According to him, another thing that the OTT has made possible is filmmakers exploring fractures and schisms in societies in deeper and more unfiltered ways. “Digital platforms have scrunched the world of a film to realistic proportions, perhaps even smaller when watched on a laptop or phone screen. The smallness and intimacy of a device make the characters relatable, rather than aspirational. On the big screen, the characters we watch — even if they inhabit the space of politics or crime — become larger than life. This shift in viewers’ perception has made the audience more open to watching real life unfold before them with all its scars and frailties.”

Pure versus escapist cinema — does he not feel a solid demarcation line can be etched? “All kind of cinema made with the passion and earnestness of personal artistic intent — whether realistic, relatable, aspirational or escapist — is pure in a way.” Thrillers like ‘Joram’, he feels, further blur the lines between the accessible and the alternative, bridging the ever-shifting gap between the artistic and mainstream cinema.

While Makhija has explored the politics of development and displacement in his stories for a decade and a half, ‘Joram’, too, delves into displacement in a brutal landscape. Since his films are quintessentially character-driven, ‘Joram’ also takes its title from the name of an Adviasi — the infant daughter of Dasru and Vaano. Dasru (played by Manoj Bajpayee) is on the run with her throughout the film. Probing issues like the cost of development and using metaphors wherein Joram represents the legacy of this earth, of nature under threat, the film poses some pertinent queries. “What do the complex realities thrown up by the conflict around ‘development’ truly look and feel like? How desperate can such a conflict make someone? What its outcome means not only for the directly displaced, but even for each and every last one of us?” he asks.

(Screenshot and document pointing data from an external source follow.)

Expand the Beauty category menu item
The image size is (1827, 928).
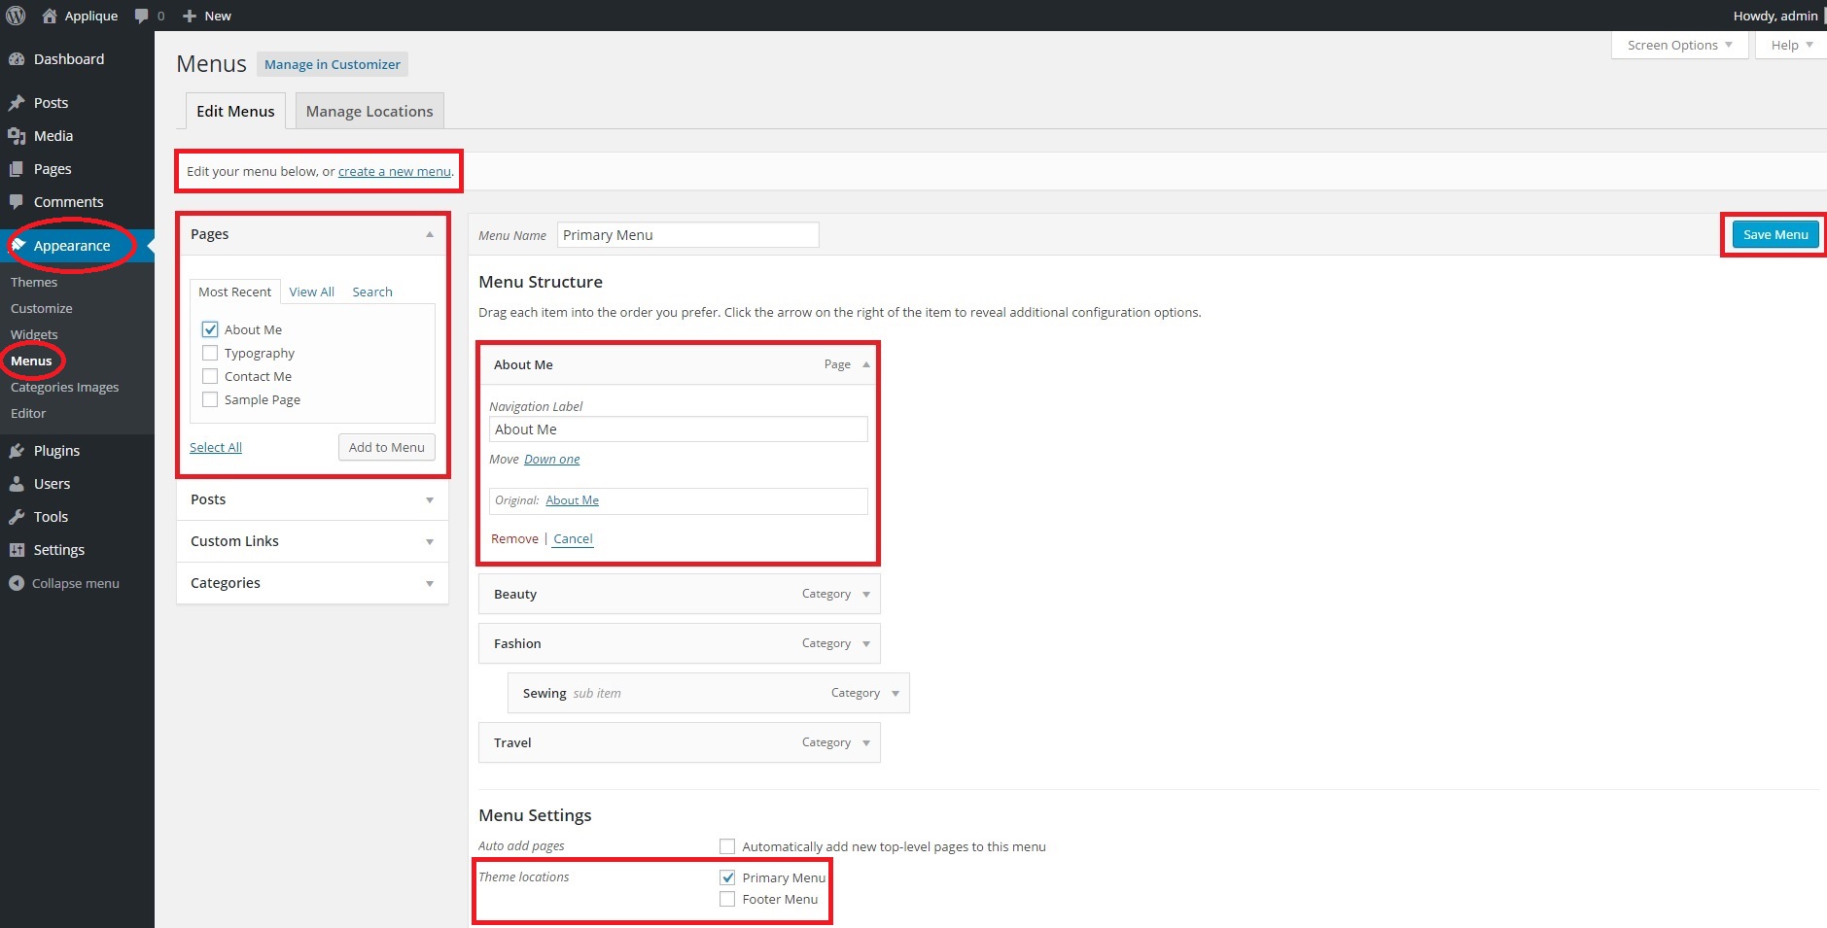coord(865,594)
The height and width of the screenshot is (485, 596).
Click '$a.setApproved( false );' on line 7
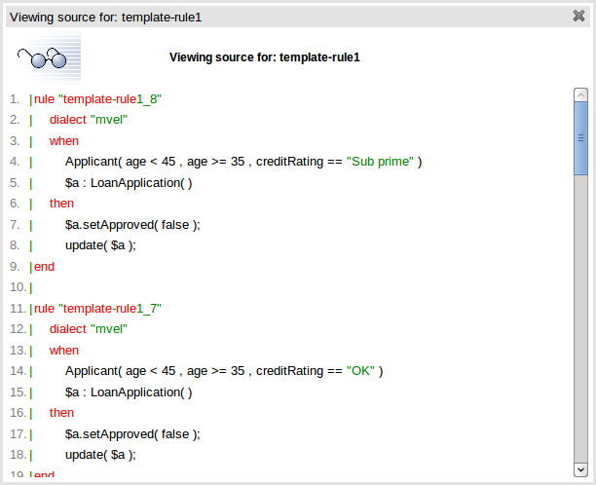132,225
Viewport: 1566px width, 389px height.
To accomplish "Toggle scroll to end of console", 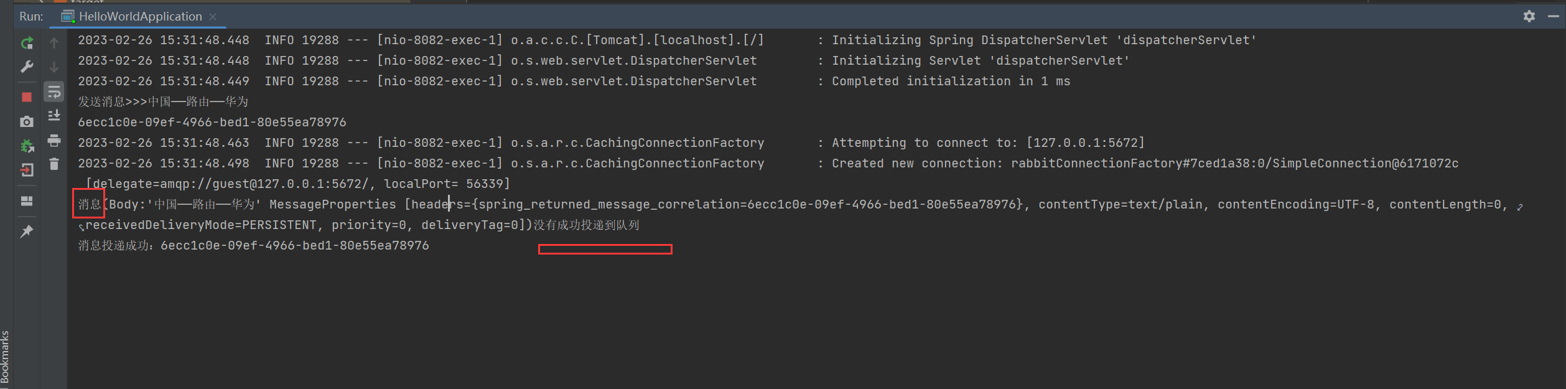I will point(54,115).
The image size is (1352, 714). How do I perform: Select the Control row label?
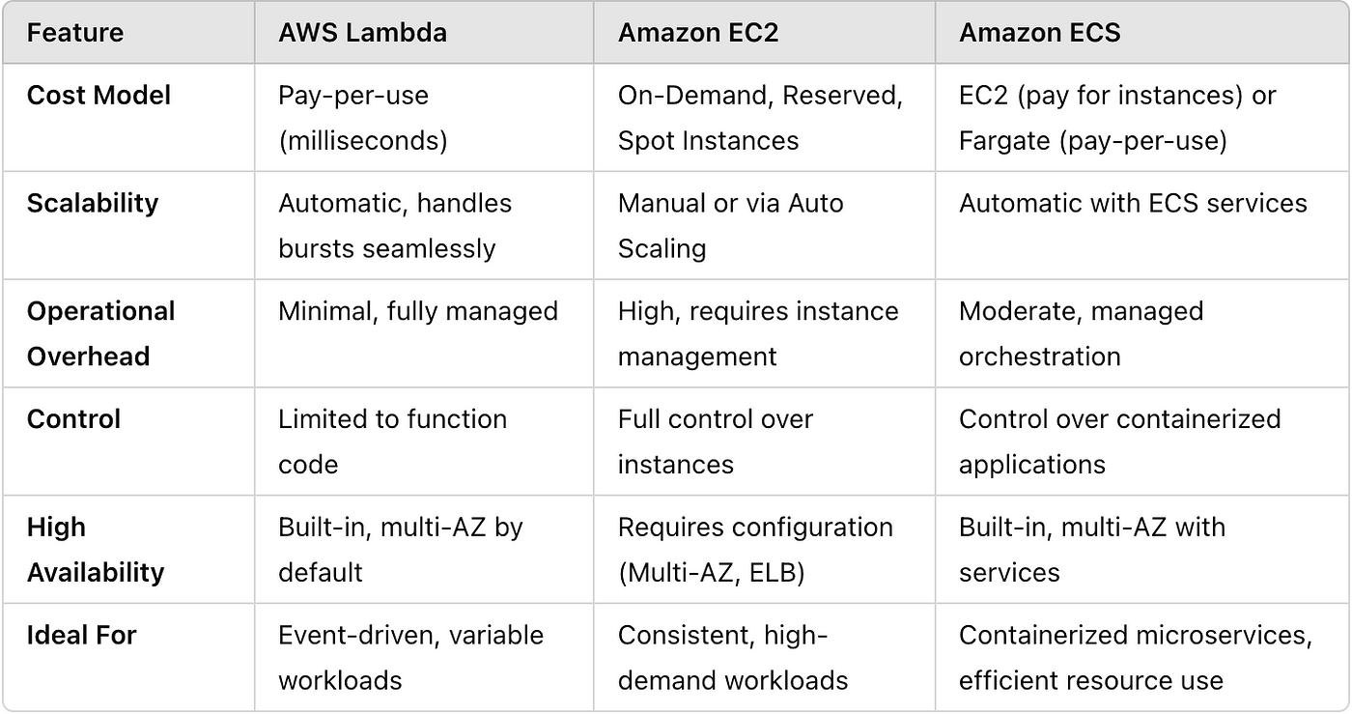[73, 419]
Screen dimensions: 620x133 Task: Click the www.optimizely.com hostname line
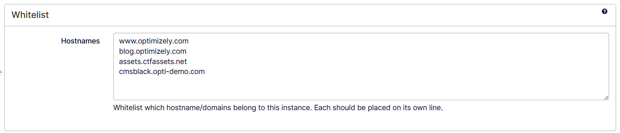[x=154, y=41]
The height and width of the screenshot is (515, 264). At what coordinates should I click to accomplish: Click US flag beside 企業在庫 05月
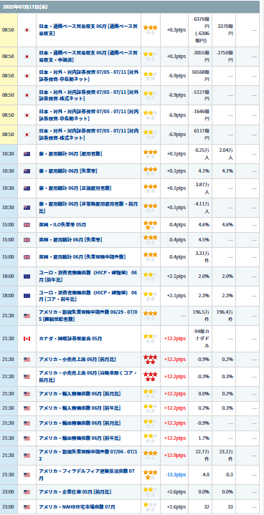[x=27, y=492]
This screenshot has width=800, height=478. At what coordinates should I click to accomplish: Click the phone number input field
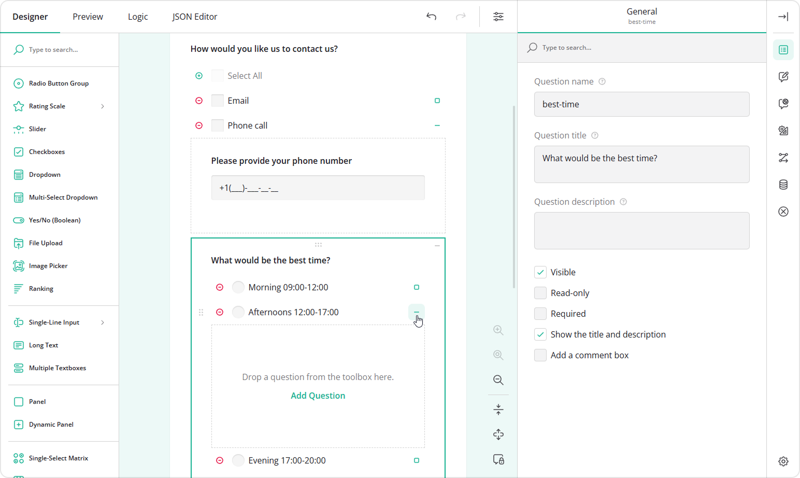[x=318, y=188]
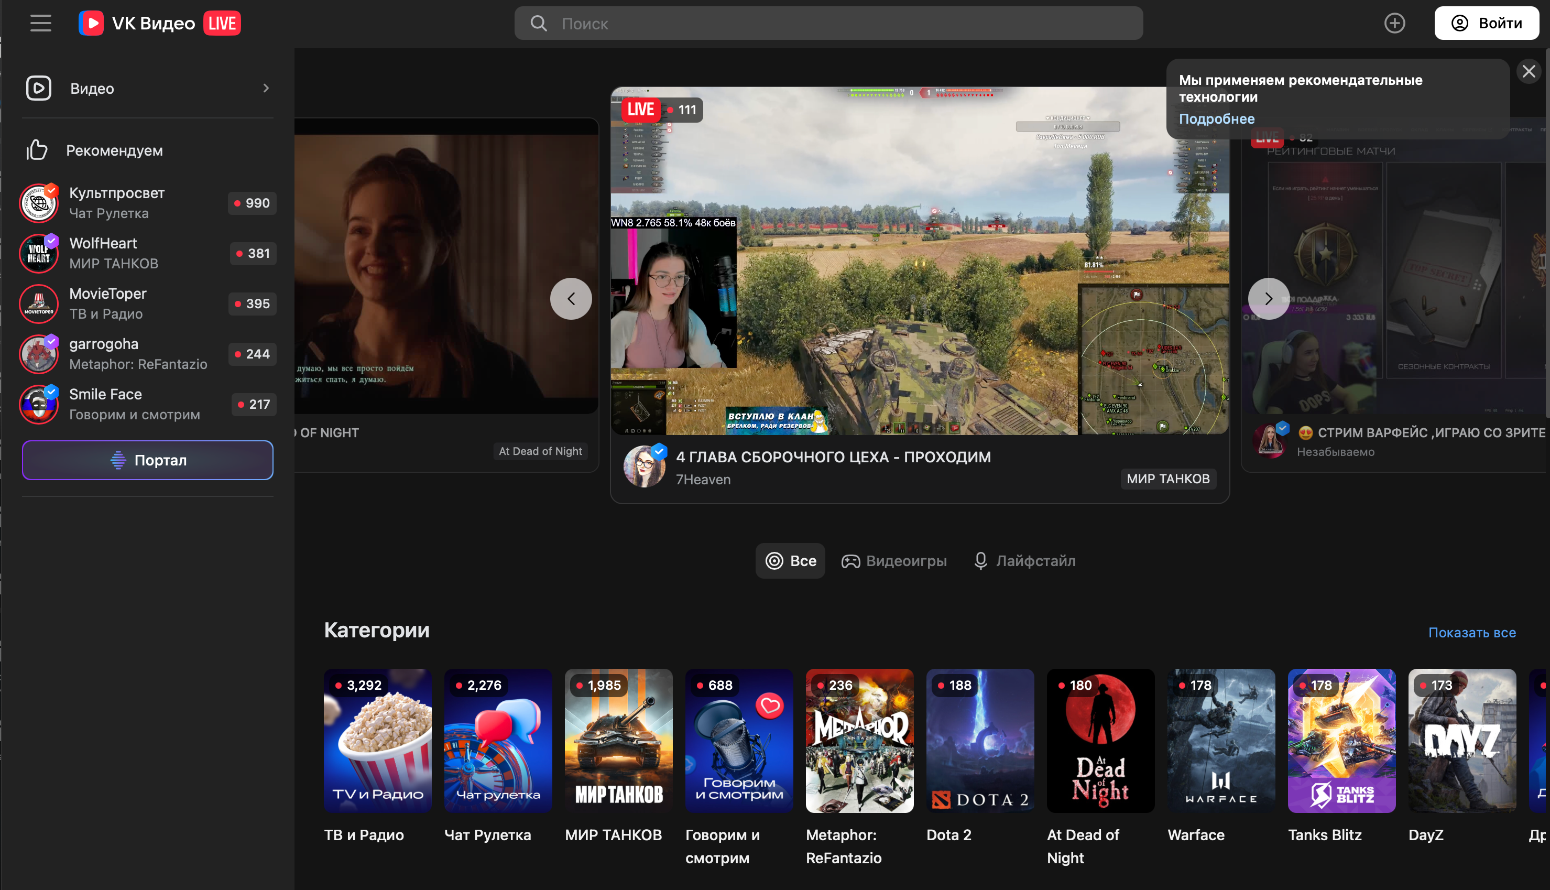Click the Рекомендуем thumbs-up icon
This screenshot has width=1550, height=890.
click(37, 150)
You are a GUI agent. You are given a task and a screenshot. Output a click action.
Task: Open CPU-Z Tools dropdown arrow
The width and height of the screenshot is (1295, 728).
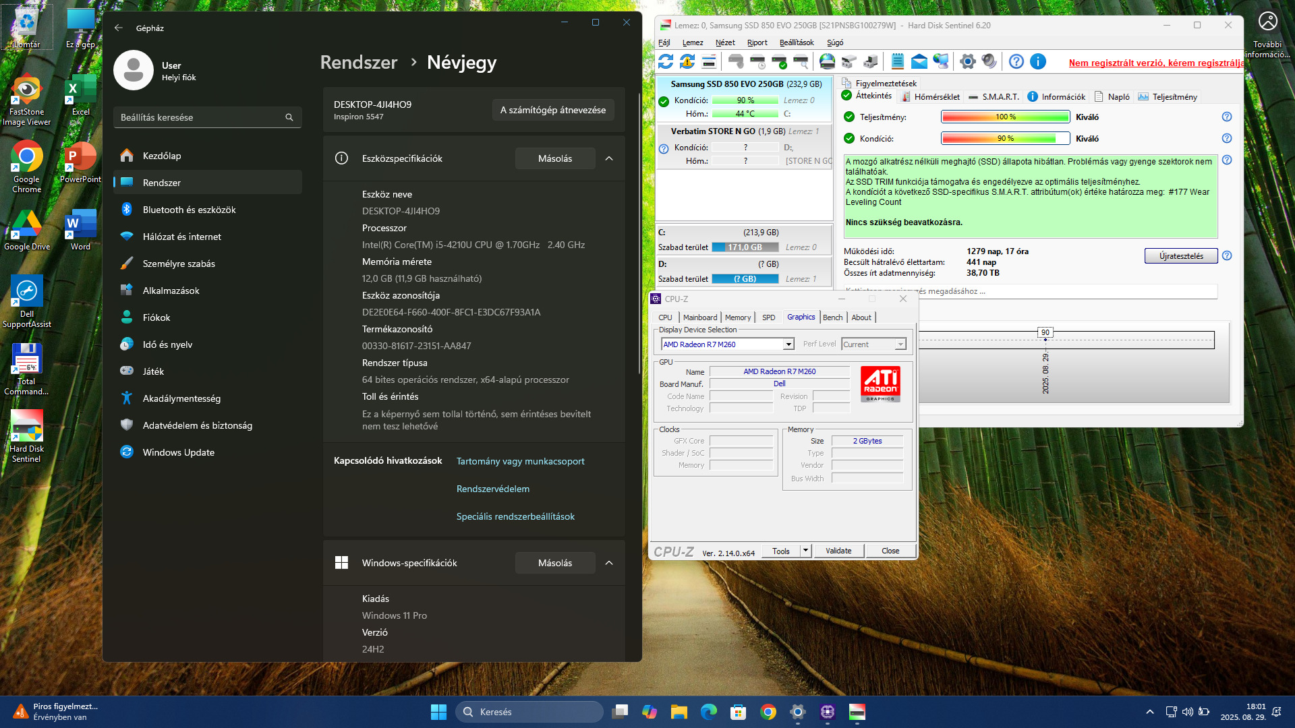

The idea of ‘Joram’ had been brewing in Makhija’s mind since 2015, which is when the first draft took shape. What followed was shape shifting. Working on an idea for so long does not rob it of its essence. Instead, he reasons, “A film like ‘Joram’ doesn’t get conceived in isolation. Endless questioning, explorations and reshaping happen over years.”

The storyteller in Makhija is not confined to films alone. A graphic poet, an award-winning novelist and short-story writer, he is more than a sum of many parts. All his interests, like with all multi-disciplinary artists, feed off and nurture each other. “A filmmaker,” he asserts, “needs to be many things to be able to successfully choreograph so many creative minds, ideas and intents across so many media of expression (cinematography, music, sound, colour, costume, performance and writing) towards the realisation of one singularly envisioned piece of art — a film.”

Of course, he believes that performance drives a film more in his kind of cinema where characters drive scripts. To extract the very best from his performers, he conducts extensive workshops to find the beats and the rhythm of the performances. He gives credit to his cinematographer Piyush Puty and his camera movements, fluid and handheld. No wonder then that Bajpayee is proud of his artistically fulfilling relationship with him. And Makhija of enablers like Anupama Bose, his producer-partner, and Zee Studios, for helping him navigate independent space, otherwise an exhausting prospect and a lonely crusade.